** Data listing follows **
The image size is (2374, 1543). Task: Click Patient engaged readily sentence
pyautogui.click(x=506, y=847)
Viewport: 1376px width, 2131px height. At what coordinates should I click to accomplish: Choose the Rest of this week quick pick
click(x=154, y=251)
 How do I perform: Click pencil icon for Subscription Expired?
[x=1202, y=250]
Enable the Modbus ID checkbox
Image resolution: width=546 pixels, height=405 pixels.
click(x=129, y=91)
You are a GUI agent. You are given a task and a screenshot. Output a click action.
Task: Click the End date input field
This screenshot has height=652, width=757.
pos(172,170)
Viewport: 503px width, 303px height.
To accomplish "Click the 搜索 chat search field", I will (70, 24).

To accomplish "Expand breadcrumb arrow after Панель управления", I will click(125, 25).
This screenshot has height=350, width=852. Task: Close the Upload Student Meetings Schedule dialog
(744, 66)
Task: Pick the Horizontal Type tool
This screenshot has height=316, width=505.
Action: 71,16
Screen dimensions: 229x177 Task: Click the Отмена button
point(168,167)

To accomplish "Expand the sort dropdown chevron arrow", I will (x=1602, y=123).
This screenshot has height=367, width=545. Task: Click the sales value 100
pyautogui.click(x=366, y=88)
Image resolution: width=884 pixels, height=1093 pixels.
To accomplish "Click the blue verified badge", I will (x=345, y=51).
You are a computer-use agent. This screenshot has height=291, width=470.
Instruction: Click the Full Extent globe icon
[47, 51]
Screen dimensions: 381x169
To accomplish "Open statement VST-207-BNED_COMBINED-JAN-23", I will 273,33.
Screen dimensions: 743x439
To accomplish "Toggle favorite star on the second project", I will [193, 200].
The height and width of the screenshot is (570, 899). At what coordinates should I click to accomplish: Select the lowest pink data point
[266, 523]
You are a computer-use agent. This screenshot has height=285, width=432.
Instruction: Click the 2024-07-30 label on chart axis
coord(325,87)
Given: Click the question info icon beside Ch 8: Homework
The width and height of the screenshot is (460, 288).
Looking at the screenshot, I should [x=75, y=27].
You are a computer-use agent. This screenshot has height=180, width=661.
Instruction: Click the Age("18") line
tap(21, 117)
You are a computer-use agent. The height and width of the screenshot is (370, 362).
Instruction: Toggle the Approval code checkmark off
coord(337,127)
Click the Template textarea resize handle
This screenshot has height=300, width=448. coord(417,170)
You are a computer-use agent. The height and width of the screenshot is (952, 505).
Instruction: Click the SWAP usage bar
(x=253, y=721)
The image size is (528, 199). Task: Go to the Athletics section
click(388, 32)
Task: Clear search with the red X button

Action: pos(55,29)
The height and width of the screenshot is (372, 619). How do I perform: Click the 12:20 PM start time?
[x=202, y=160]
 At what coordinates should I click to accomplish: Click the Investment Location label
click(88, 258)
** End of Data listing **
(Problem) Retype the data in full, exactly.

(Answer)
The image size is (2374, 1543). Task: Click Patient engaged readily sentence
pyautogui.click(x=506, y=847)
Viewport: 1376px width, 2131px height. At what coordinates should I click to accomplish: Choose the Rest of this week quick pick
click(x=154, y=251)
 How do I perform: Click pencil icon for Subscription Expired?
[x=1202, y=250]
Enable the Modbus ID checkbox
Image resolution: width=546 pixels, height=405 pixels.
click(x=129, y=91)
You are a GUI agent. You are given a task and a screenshot. Output a click action.
Task: Click the End date input field
This screenshot has height=652, width=757.
pos(172,170)
Viewport: 503px width, 303px height.
To accomplish "Click the 搜索 chat search field", I will (70, 24).

To accomplish "Expand breadcrumb arrow after Панель управления", I will click(125, 25).
This screenshot has height=350, width=852. Task: Close the Upload Student Meetings Schedule dialog
(744, 66)
Task: Pick the Horizontal Type tool
This screenshot has height=316, width=505.
Action: 71,16
Screen dimensions: 229x177 Task: Click the Отмена button
point(168,167)

To accomplish "Expand the sort dropdown chevron arrow", I will (x=1602, y=123).
This screenshot has height=367, width=545. Task: Click the sales value 100
pyautogui.click(x=366, y=88)
Image resolution: width=884 pixels, height=1093 pixels.
To accomplish "Click the blue verified badge", I will (x=345, y=51).
You are a computer-use agent. This screenshot has height=291, width=470.
Instruction: Click the Full Extent globe icon
[47, 51]
Screen dimensions: 381x169
To accomplish "Open statement VST-207-BNED_COMBINED-JAN-23", I will 273,33.
Screen dimensions: 743x439
To accomplish "Toggle favorite star on the second project", I will [193, 200].
The height and width of the screenshot is (570, 899). At what coordinates should I click to accomplish: Select the lowest pink data point
[266, 523]
You are a computer-use agent. This screenshot has height=285, width=432.
Instruction: Click the 2024-07-30 label on chart axis
coord(325,87)
Given: Click the question info icon beside Ch 8: Homework
The width and height of the screenshot is (460, 288).
Looking at the screenshot, I should [x=75, y=27].
You are a computer-use agent. This screenshot has height=180, width=661.
Instruction: Click the Age("18") line
tap(21, 117)
You are a computer-use agent. The height and width of the screenshot is (370, 362).
Instruction: Toggle the Approval code checkmark off
coord(337,127)
Click the Template textarea resize handle
This screenshot has height=300, width=448. coord(417,170)
You are a computer-use agent. The height and width of the screenshot is (952, 505).
Instruction: Click the SWAP usage bar
(x=253, y=721)
The image size is (528, 199). Task: Go to the Athletics section
click(388, 32)
Task: Clear search with the red X button

Action: pos(55,29)
The height and width of the screenshot is (372, 619). How do I perform: Click the 12:20 PM start time?
[x=202, y=160]
 At what coordinates should I click to accomplish: Click the Investment Location label
click(88, 258)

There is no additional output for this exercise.